The genetic potential for extracellular electron transfer (EET)-based metabolism has been shown to be a prevailing feature of humic lakes where bacterioplankton may be able to use EET to cycle dissolved organic matter (DOM) extracellularly between oxidized and reduced states, but measurable abiotic features resulting from this phenomenon have yet to be demonstrated. We observed an anoxygenic photosynthetic Chlorobium sp. bloom each summer in Trout Bog Lake in northern WI, USA. Given this bloom’s characteristics, we hypothesized that EET-based metabolisms of Chlorobium sp. and accompanying bacteria cycle DOM between oxidized and reduced states with seasonal or diel-timescale oscillations; therefore, we anticipated this could be measured by weekly and subdaily sampling.
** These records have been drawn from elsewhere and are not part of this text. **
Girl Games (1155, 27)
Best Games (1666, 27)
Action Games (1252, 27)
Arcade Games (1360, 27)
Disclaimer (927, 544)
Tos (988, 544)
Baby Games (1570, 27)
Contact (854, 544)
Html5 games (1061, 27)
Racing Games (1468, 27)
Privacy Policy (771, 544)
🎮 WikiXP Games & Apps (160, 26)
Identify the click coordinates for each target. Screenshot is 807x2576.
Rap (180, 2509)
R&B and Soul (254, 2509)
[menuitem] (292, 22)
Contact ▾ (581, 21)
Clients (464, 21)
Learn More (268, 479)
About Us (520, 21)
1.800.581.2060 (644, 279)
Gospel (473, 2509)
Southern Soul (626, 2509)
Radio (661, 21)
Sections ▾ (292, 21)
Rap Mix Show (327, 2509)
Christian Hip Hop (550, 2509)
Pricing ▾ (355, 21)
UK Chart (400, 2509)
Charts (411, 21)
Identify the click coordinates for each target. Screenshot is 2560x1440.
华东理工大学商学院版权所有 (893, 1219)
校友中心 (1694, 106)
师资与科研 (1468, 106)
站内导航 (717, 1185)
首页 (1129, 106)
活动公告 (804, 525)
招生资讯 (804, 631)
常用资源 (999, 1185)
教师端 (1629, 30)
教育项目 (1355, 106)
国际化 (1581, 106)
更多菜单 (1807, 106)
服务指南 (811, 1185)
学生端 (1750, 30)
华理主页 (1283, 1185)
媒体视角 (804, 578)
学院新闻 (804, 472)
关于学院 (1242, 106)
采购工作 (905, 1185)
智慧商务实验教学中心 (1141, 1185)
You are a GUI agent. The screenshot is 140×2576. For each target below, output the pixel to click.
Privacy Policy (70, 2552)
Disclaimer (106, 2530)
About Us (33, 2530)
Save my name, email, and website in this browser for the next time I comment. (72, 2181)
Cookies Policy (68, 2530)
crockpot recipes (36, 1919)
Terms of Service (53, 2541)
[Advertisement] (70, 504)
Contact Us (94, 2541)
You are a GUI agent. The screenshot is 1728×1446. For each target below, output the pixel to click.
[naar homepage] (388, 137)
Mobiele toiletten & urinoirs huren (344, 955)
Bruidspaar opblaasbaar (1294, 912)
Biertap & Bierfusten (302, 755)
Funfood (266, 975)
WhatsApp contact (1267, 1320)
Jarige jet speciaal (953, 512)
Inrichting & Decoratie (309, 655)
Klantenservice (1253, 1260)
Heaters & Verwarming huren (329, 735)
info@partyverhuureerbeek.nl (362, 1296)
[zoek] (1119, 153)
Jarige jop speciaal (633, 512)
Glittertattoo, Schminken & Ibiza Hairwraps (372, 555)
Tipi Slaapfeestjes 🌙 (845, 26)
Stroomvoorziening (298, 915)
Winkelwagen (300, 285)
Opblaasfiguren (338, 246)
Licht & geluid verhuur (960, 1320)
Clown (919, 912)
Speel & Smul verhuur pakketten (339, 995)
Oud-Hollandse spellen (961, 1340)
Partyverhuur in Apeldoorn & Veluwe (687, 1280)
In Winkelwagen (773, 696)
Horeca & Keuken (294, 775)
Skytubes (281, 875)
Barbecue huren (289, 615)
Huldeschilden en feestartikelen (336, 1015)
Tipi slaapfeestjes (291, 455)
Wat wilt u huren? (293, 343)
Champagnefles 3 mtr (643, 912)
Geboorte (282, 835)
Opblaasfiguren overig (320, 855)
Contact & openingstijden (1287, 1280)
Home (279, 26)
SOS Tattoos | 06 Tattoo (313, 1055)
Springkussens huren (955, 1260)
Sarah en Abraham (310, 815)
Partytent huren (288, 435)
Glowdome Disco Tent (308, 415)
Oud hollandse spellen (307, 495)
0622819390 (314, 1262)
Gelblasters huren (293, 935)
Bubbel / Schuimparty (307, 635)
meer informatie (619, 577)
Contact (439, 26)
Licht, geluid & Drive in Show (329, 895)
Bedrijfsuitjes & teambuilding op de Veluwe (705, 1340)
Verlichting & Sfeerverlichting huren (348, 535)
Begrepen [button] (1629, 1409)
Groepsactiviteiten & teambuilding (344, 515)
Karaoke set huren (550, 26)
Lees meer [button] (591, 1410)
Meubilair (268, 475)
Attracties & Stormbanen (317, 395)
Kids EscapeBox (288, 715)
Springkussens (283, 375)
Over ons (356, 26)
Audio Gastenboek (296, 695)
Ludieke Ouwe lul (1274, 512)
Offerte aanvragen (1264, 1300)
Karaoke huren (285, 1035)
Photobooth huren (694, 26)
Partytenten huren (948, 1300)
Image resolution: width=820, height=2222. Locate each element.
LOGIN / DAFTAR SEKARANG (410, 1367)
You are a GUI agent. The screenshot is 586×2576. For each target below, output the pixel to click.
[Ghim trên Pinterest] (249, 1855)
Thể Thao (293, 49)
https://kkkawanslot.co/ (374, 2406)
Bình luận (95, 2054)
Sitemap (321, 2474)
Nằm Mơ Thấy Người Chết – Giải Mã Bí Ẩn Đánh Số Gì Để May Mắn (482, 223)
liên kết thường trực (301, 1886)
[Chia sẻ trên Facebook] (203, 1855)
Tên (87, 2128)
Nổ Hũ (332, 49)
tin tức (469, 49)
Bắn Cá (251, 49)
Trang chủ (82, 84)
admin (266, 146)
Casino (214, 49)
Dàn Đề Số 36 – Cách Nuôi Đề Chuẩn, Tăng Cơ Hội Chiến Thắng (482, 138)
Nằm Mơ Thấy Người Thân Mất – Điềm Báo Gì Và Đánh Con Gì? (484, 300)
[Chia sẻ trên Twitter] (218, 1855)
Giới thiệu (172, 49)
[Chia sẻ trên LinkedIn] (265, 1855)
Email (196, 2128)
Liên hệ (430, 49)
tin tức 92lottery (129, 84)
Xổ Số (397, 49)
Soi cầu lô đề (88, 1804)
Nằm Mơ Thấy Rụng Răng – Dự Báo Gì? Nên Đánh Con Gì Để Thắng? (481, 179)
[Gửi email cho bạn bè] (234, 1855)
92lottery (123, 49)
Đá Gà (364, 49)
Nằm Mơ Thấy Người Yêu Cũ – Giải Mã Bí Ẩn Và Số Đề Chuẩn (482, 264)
We collected vertical profiles on these timescales using a multiparameter sonde, including oxidation-reduction potential measurement, and we assayed for inorganic electron donors. We also developed and deployed a buoy to measure electric current flow between many pairs of electrodes simultaneously. Using metagenomics analyses, we examined the EET genes and other oxidoreductases of bacteria from water column samples at select depths and from biofilms that developed on electrodes at similar depths. Our results indicate the occurrence of diel electron cycling between phototrophic oxidation (electrotrophic metabolism) and anaerobic respiration (electrogenic metabolism), likely involving DOM. We also observed a gradual seasonal increase in hypolimnion oxidation-reduction potential. These diel and seasonal patterns have implications for carbon emissions and the ecology of electroactive bacteria in lakes.

IMPORTANCE

We investigated the physical, chemical, and redox characteristics of a bog lake and electrodes hung therein to test the hypothesis that dissolved organic matter is being cycled between oxidized and reduced states by electroactive bacterioplankton powered by phototrophy. To do so we performed field-based analyses on multiple timescales using both established and novel instrumentation. We paired these analyses with recently developed bioinformatics pipelines for metagenomics data to investigate genes that enable electroactive metabolism and accompanying metabolisms. Our results are consistent with our hypothesis and yet upend some of our other expectations. Our findings have implications for understanding greenhouse gas emissions from lakes, including electroactivity as an integral part of lake metabolism throughout more of the anoxic parts of lakes and for a longer portion of the summer than expected. Our results also give a sense of what electroactivity occurs at given depths and provide a strong basis for future studies.